[Pixel coordinate grounding data]
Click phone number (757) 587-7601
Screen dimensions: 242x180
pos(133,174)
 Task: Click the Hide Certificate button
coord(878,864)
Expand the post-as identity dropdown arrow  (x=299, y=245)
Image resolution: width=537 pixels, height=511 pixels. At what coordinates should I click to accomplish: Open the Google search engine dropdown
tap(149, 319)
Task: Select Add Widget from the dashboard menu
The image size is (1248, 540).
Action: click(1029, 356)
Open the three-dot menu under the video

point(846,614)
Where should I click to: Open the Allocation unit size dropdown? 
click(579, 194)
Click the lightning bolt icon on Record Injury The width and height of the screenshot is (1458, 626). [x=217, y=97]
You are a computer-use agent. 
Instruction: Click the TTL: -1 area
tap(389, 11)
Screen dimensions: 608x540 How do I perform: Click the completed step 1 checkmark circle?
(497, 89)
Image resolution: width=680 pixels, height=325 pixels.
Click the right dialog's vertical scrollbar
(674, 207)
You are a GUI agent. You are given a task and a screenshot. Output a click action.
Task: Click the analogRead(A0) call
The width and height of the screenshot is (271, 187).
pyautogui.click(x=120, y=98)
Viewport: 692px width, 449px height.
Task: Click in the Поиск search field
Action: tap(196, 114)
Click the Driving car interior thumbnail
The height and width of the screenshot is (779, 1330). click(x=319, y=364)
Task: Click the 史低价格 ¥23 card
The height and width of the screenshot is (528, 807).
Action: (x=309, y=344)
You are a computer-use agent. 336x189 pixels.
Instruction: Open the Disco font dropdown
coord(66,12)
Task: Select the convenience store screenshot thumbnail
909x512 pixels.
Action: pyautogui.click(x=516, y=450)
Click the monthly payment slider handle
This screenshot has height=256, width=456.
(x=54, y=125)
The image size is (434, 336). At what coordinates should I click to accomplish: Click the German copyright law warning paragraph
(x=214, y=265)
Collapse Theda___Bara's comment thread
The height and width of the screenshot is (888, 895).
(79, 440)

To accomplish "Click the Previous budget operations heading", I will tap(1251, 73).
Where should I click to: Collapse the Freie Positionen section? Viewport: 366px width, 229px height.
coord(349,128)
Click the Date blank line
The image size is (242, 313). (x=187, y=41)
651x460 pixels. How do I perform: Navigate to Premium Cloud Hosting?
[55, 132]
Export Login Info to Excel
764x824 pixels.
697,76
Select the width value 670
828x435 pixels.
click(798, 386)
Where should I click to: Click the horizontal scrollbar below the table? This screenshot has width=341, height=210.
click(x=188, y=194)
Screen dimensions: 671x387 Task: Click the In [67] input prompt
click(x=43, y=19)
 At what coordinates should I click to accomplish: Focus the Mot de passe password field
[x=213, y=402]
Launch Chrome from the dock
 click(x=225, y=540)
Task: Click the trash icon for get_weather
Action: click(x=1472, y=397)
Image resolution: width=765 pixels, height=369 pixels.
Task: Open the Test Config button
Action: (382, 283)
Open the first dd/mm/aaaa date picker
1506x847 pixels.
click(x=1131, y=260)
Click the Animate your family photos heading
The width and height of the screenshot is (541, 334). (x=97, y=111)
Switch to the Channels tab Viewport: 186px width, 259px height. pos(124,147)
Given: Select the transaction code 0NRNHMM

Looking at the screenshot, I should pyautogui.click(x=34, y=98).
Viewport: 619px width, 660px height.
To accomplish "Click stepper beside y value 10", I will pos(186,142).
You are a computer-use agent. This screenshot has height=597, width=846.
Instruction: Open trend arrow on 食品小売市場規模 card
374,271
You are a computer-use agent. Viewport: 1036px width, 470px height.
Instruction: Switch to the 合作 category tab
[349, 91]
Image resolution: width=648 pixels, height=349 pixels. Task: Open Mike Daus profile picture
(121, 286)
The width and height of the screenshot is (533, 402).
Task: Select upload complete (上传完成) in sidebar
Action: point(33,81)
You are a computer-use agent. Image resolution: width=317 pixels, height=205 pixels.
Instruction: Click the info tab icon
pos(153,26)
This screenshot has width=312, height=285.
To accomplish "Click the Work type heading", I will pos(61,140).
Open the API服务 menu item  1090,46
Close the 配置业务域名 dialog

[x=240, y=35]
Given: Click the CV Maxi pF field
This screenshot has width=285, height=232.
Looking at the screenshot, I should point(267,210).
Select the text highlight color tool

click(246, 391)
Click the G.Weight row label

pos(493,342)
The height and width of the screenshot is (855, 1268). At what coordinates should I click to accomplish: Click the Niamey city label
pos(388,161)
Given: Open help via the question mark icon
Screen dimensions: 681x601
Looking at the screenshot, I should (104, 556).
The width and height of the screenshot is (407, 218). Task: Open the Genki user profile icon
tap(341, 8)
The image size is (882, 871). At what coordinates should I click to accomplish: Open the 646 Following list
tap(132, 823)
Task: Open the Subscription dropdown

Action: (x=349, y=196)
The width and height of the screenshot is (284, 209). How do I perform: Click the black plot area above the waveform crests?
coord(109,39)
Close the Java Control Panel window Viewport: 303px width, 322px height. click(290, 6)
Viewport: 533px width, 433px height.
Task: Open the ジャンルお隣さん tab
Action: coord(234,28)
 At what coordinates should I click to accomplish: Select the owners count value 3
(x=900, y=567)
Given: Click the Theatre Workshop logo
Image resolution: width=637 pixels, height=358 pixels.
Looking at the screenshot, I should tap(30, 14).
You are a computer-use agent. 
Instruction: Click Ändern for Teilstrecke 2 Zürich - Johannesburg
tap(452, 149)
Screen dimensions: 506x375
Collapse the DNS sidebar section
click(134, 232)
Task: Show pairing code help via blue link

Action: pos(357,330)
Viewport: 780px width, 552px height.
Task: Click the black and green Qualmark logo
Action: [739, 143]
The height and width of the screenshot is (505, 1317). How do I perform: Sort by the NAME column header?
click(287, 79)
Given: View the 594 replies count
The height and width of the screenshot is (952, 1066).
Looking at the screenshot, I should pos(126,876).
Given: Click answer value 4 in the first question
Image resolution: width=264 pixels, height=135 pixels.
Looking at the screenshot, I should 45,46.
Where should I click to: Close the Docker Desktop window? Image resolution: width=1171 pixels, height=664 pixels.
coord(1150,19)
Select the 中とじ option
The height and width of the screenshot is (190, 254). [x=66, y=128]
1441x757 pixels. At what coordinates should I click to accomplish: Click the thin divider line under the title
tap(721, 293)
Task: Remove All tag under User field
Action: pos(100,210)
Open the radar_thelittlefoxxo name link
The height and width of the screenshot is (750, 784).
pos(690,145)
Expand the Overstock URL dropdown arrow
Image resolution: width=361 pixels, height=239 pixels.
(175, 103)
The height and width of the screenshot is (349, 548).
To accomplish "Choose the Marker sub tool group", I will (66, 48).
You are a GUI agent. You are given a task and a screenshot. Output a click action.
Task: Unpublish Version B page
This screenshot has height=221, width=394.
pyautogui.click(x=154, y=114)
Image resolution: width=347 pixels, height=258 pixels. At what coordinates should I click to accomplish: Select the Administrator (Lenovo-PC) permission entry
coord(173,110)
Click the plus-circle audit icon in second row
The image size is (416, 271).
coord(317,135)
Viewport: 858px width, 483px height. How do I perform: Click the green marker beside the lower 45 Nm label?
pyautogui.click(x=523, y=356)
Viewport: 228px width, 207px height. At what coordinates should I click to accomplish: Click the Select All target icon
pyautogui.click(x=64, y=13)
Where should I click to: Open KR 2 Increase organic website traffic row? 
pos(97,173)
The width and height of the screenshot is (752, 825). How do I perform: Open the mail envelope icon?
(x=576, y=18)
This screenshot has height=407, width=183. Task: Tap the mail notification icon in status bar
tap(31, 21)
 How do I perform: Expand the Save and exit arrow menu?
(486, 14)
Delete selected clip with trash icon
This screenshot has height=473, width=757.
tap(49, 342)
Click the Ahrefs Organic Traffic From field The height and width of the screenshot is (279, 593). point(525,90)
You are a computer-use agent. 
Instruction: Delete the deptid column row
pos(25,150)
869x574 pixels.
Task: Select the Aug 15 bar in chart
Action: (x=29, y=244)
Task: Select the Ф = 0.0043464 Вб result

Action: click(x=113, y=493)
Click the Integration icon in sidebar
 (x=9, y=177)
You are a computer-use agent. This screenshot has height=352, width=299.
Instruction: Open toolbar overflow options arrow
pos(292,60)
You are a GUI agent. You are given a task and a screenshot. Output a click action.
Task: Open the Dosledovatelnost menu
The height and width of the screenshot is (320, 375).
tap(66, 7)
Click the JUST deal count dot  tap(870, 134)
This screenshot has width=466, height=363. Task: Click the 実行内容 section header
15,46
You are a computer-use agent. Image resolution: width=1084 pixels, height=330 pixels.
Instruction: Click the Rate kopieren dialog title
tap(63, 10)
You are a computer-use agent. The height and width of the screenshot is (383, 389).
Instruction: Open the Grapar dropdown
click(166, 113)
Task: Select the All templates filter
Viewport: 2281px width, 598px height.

* How to complete this task *
Which lines hold the string "first"? Copy all of them from the data above.

* Response to this task *
Open the first dd/mm/aaaa date picker
Given: Click answer value 4 in the first question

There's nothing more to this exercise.